Try it | An exact repeat is needed of the lines from the one with "Task: Select the" through the last line of the data below. Please omit the pictures.

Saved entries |
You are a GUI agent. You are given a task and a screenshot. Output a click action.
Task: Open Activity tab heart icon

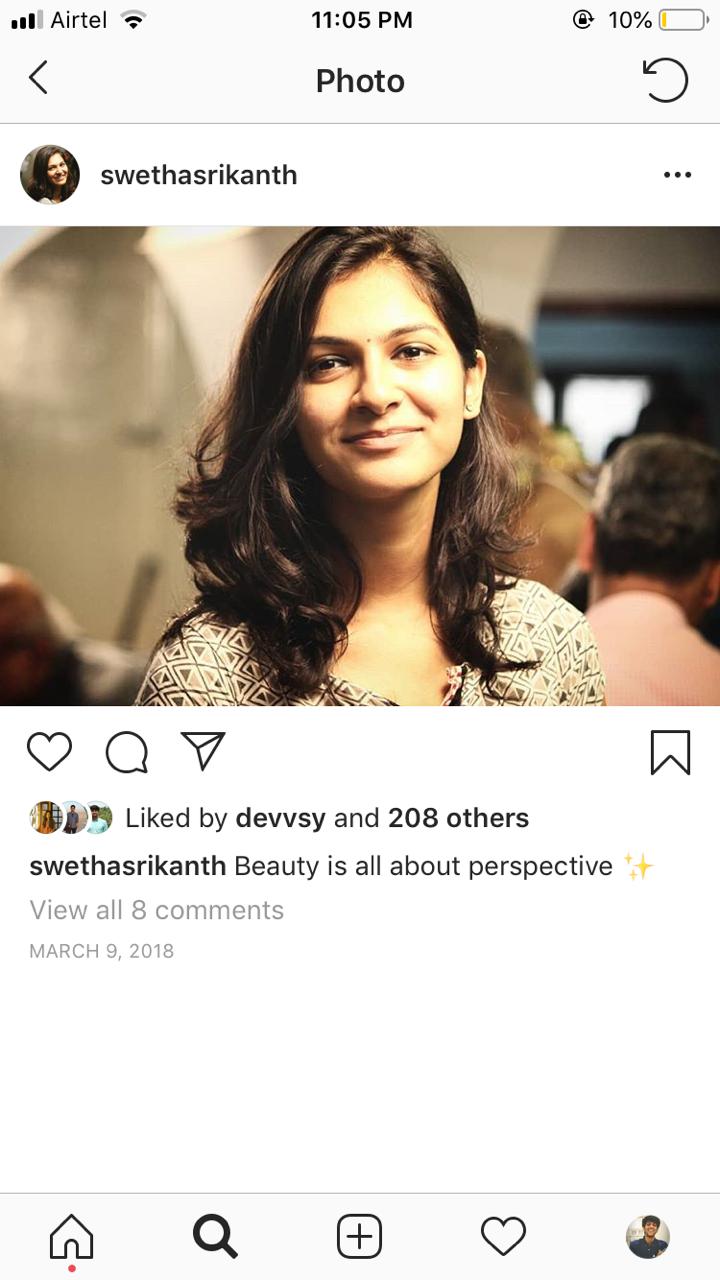(x=503, y=1237)
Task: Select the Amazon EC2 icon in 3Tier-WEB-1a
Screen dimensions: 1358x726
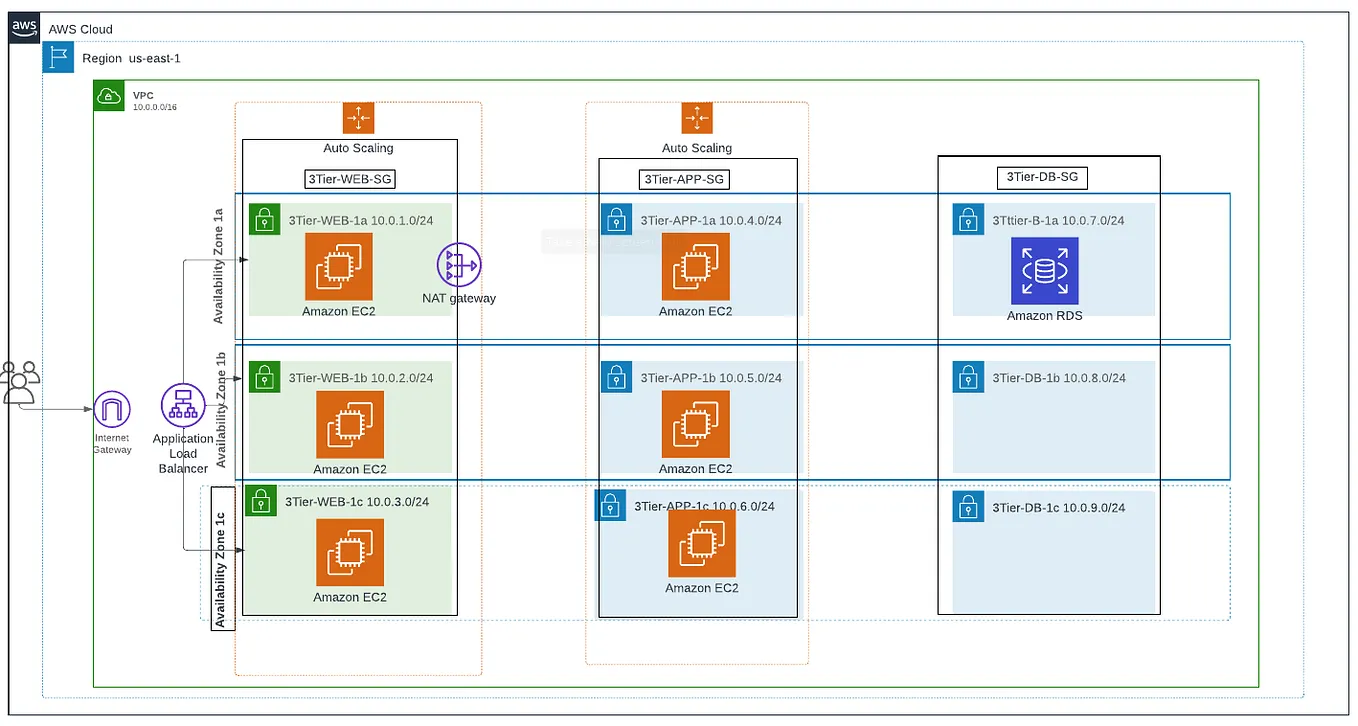Action: pyautogui.click(x=339, y=267)
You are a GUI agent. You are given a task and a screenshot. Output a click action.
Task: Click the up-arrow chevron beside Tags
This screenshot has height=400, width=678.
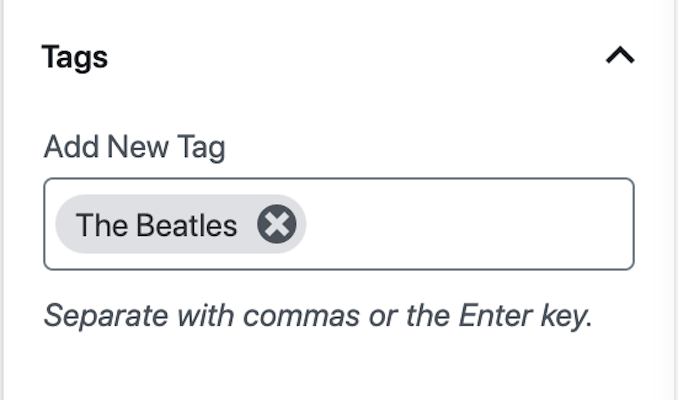click(x=620, y=55)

Answer to this task |
Task: Select the Amazon EC2 icon in 3Tier-WEB-1a
Screen dimensions: 1358x726
Action: pyautogui.click(x=339, y=267)
You are a GUI agent. You are given a task and a screenshot. Output a click action.
Task: Click the up-arrow chevron beside Tags
This screenshot has height=400, width=678.
click(x=620, y=55)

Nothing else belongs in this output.